Self-Checkout is Changing ShoppingSunday, July 30, 2006
According to IHL, consumers report buying junk food, supermarket tabloids and the like 45% less frequently while scanning their own purchases than when checking out the old-fashioned way.
Which makes perfect sense, when you think about it — self-checkout lines tend to be shorter, so you’re not waiting your turn as long. And instead of standing there waiting for someone else to ring you up, you’re busy doing it yourself.
…Retailers such as Meijer and Kroger have adjusted by offering items such as rotisserie chickens and fresh baked breads to rely more on the sense of smell to drive sales rather than simply visuals when trapped in a staffed lane.”
Our Albertson’s has started putting baskets of French bread next to the checkout. The self-checkout there also talks to me, reminding me to use a loyalty card I do not have.
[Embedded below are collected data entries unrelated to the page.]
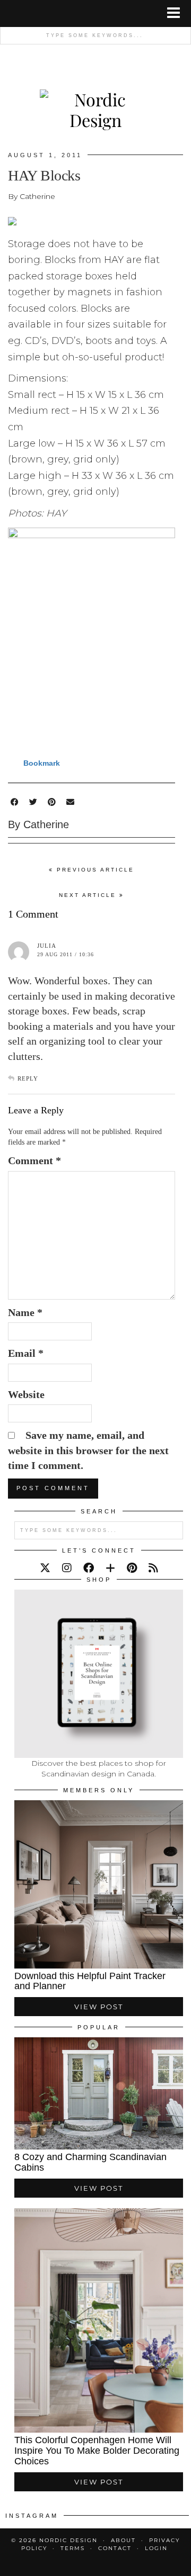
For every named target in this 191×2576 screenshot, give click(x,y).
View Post (98, 2006)
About (123, 2540)
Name (25, 1312)
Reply (28, 1078)
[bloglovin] (110, 1568)
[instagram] (67, 1568)
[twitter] (45, 1568)
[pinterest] (132, 1568)
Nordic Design (68, 2540)
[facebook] (88, 1568)
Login (156, 2548)
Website (26, 1394)
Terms (72, 2548)
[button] (176, 13)
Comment (34, 1160)
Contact (115, 2548)
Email (26, 1353)
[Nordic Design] (95, 98)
I suspect it will eventually offer me suggestions for other things I might want based on my purchases.
Shoppers logged $111 billion worth of self-checkout purchases last year, an increase of 35 percent over 2004, according to IHL. Fewer than a fifth of consumers report using self-checkout every time it’s available, while 29 percent say they do so only when the staffed lines look daunting.
The biggest gripe? That’s predictable: 55% say it’s when something goes screwy and they have to wait for a human being to come over and fix it.
Which is why I think customers who have proven to be good self-checkers (*cough*me*cough*) should be given system logins just like the employees so they can clear their own errors.
Be sure to also read the comments on that article. The first one confirms my “natural selection” theory of self-checkout. Those who adapt, thrive.